▸ TASK TO CARRY OUT
When you reach the line holding "Task: Switch to the Localization tab", please begin to restate the lines word for word and continue through the last one in the material, excluding pictures.

━━━ LISTED ENTRIES

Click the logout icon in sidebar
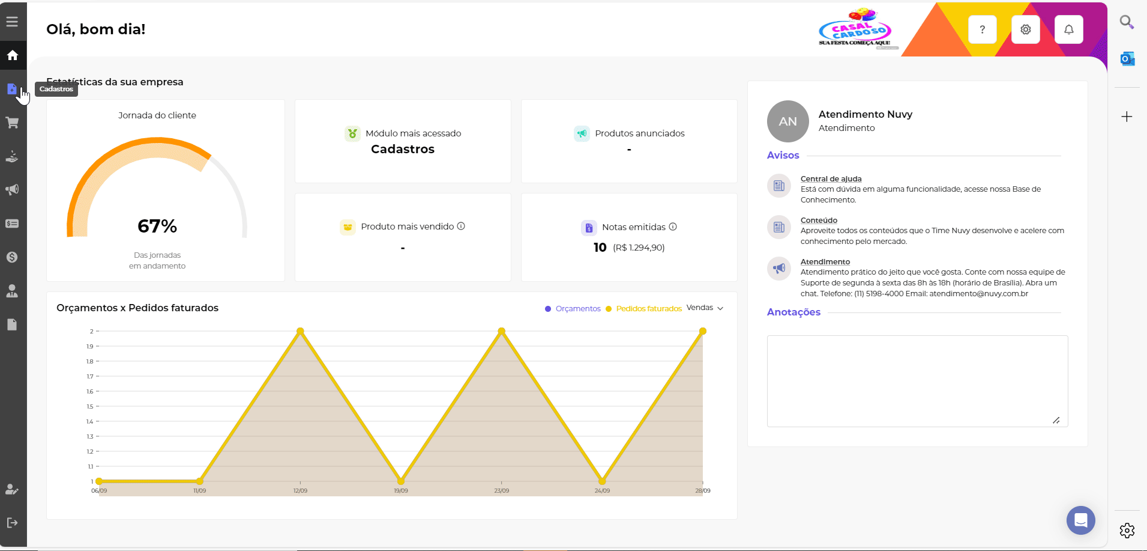The height and width of the screenshot is (551, 1147). click(12, 523)
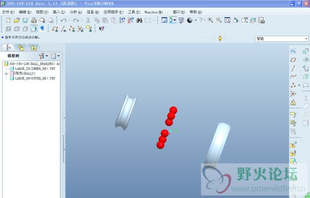Click the Open file folder icon
Viewport: 310px width, 198px height.
17,20
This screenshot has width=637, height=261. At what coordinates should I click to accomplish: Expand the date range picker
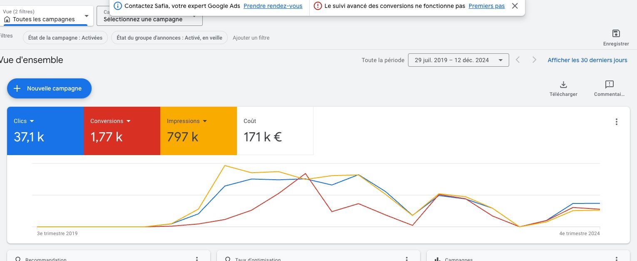click(x=458, y=60)
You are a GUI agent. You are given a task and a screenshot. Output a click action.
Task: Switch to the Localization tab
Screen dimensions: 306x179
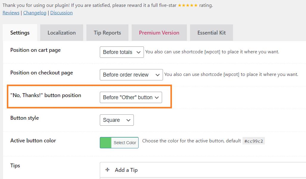point(62,33)
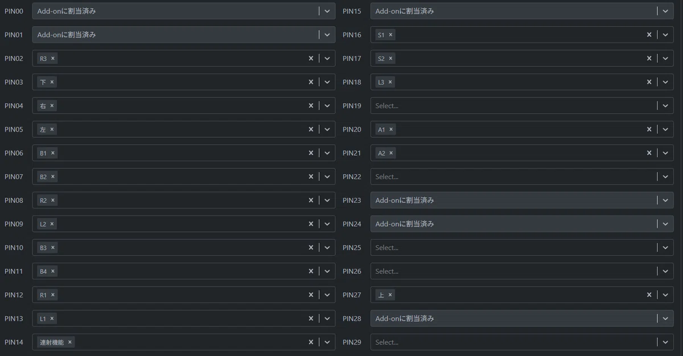Image resolution: width=683 pixels, height=356 pixels.
Task: Remove the R3 tag from PIN02
Action: click(x=53, y=58)
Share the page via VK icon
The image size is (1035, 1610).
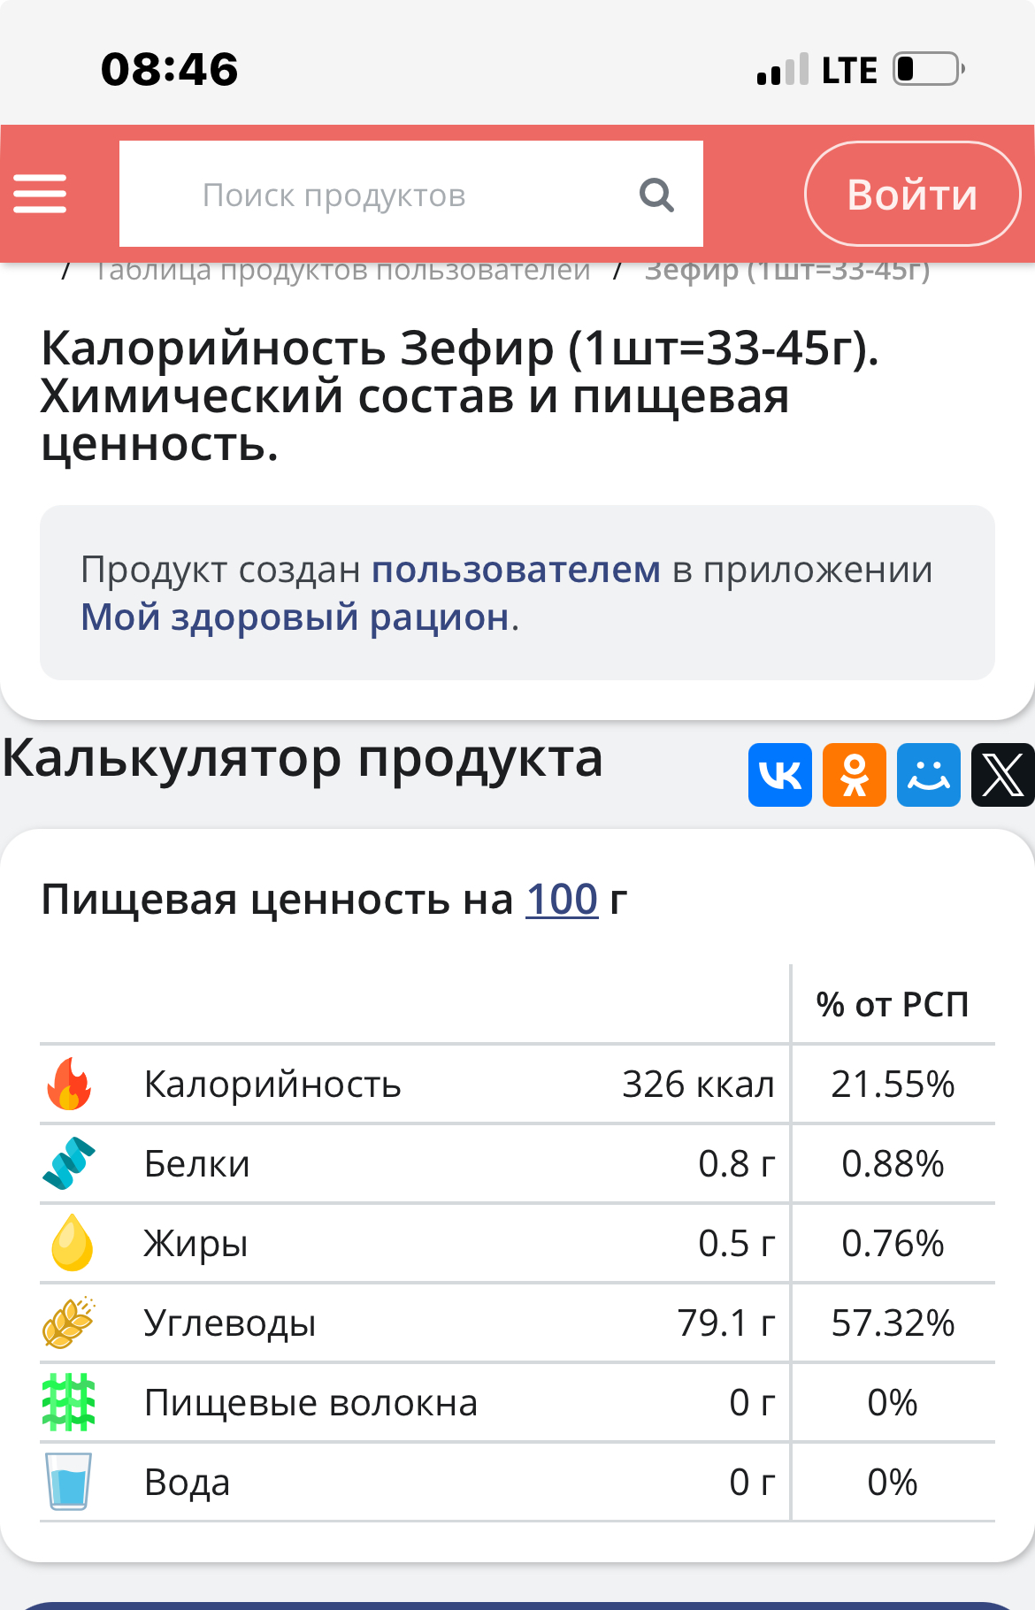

━━━━━━

▸ COMPLETED TASK
Task: Switch to the Localization tab
Screen dimensions: 306x179
point(62,33)
Image resolution: width=683 pixels, height=356 pixels.
Task: Remove the R3 tag from PIN02
Action: click(x=53, y=58)
Share the page via VK icon
The image size is (1035, 1610).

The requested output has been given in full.